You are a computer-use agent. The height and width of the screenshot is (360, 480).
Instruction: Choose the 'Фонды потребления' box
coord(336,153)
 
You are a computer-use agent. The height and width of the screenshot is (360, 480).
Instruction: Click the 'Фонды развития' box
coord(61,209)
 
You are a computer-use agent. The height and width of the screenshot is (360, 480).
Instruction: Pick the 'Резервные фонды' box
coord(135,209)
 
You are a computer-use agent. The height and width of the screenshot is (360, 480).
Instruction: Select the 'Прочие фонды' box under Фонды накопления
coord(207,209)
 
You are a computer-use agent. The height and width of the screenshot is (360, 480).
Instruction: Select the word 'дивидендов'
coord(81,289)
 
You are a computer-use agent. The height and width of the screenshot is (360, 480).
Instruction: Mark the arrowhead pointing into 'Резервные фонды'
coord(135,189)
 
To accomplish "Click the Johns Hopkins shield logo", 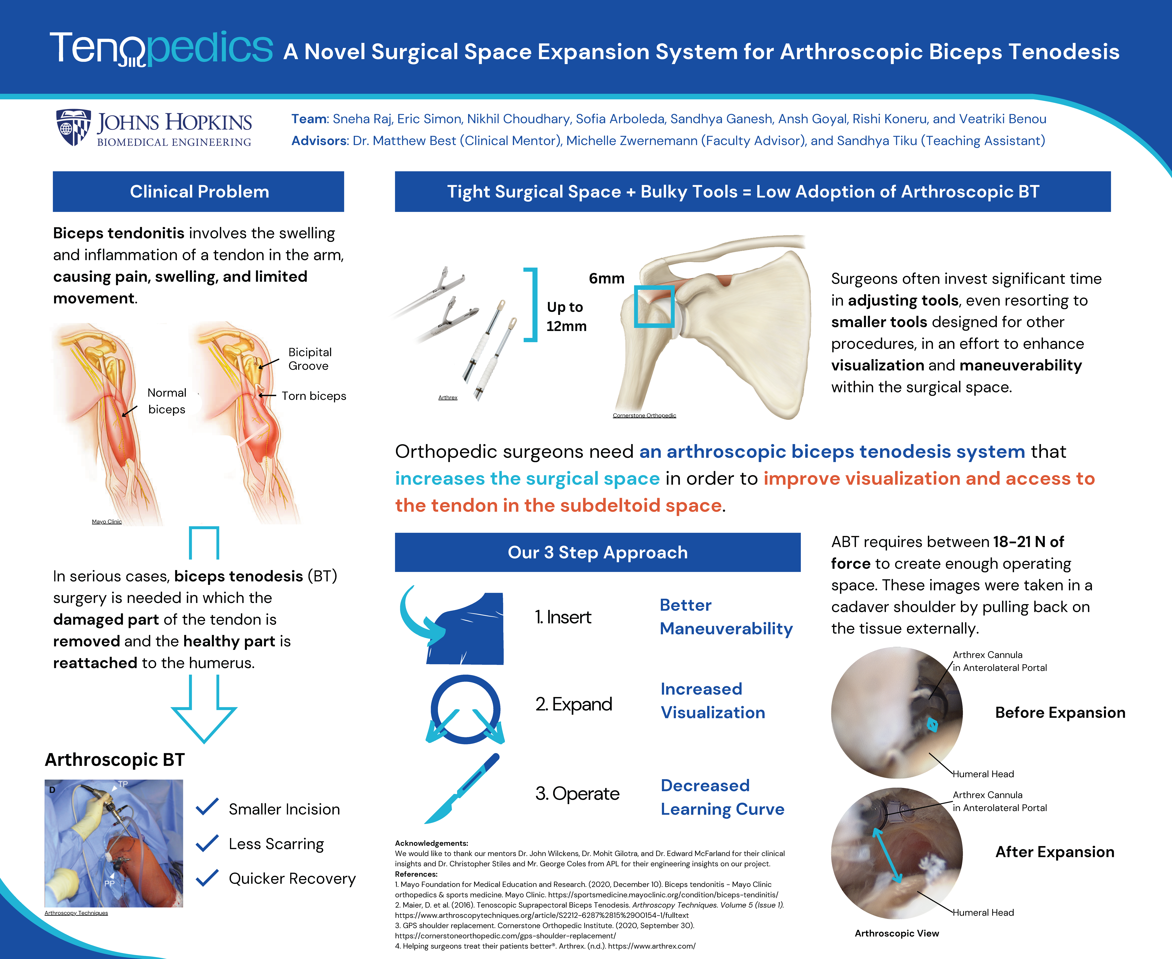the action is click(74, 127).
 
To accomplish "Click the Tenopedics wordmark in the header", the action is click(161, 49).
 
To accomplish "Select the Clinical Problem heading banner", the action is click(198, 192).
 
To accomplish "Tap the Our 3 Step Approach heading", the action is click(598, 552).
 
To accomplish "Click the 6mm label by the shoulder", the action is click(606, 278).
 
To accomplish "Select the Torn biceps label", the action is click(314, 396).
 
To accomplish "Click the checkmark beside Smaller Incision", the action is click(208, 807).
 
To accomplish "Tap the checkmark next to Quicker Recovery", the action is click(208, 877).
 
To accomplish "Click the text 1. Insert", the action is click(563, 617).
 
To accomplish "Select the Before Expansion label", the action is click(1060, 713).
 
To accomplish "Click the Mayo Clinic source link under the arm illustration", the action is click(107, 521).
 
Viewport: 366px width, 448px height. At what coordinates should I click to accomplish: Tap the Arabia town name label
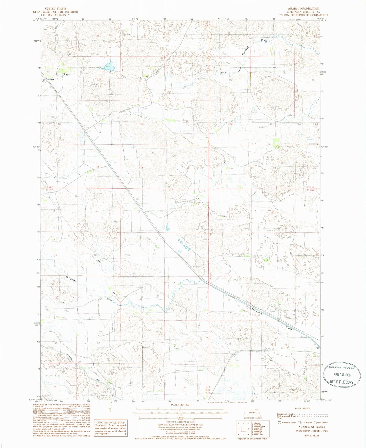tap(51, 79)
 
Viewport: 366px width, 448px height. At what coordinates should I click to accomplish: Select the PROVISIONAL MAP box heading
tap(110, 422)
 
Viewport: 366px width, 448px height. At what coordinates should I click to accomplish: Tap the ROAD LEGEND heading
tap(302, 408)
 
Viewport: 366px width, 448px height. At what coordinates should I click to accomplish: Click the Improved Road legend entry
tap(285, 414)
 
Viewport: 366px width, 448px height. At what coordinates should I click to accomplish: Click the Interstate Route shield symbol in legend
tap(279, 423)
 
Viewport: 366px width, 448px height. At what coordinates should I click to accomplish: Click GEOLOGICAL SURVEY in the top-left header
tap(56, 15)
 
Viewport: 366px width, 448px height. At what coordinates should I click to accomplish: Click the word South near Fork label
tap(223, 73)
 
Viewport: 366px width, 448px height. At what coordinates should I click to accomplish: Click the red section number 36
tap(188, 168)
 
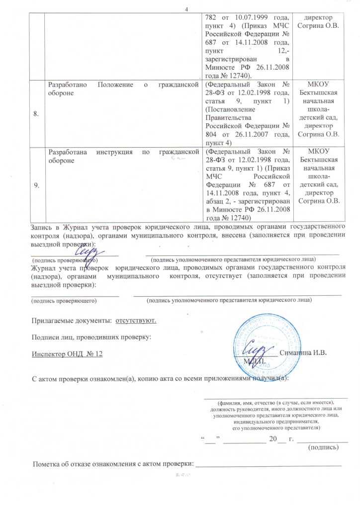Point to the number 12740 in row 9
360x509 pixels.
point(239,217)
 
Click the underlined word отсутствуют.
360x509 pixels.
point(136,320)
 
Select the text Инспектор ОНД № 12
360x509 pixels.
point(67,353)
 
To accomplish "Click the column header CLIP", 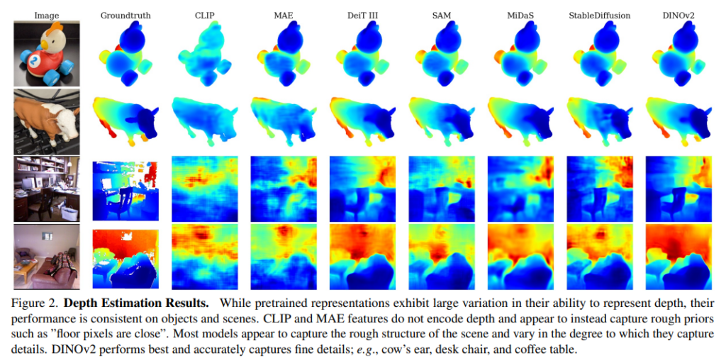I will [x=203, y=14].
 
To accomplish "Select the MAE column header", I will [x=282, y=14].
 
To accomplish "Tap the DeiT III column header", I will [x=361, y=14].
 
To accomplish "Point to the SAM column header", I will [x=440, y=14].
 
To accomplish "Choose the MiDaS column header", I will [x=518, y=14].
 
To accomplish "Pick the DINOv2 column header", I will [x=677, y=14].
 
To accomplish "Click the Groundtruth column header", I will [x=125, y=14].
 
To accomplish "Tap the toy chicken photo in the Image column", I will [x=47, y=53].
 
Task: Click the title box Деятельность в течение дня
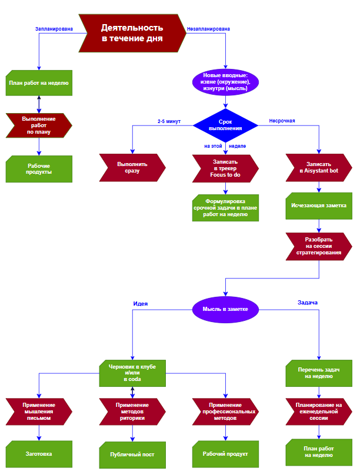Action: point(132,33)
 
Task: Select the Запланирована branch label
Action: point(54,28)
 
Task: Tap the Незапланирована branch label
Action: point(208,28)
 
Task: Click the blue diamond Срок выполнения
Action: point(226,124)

▸ **Stated task**: Present the lines from the very first one above up to and including the line with "coord(336,153)" as a Markdown table with the columns Row and Line, leaving out any blank lines.

▸ **Reply**:
| Row | Line |
|---|---|
| 1 | You are a computer-use agent. The height and width of the screenshot is (360, 480). |
| 2 | Instruction: Choose the 'Фонды потребления' box |
| 3 | coord(336,153) |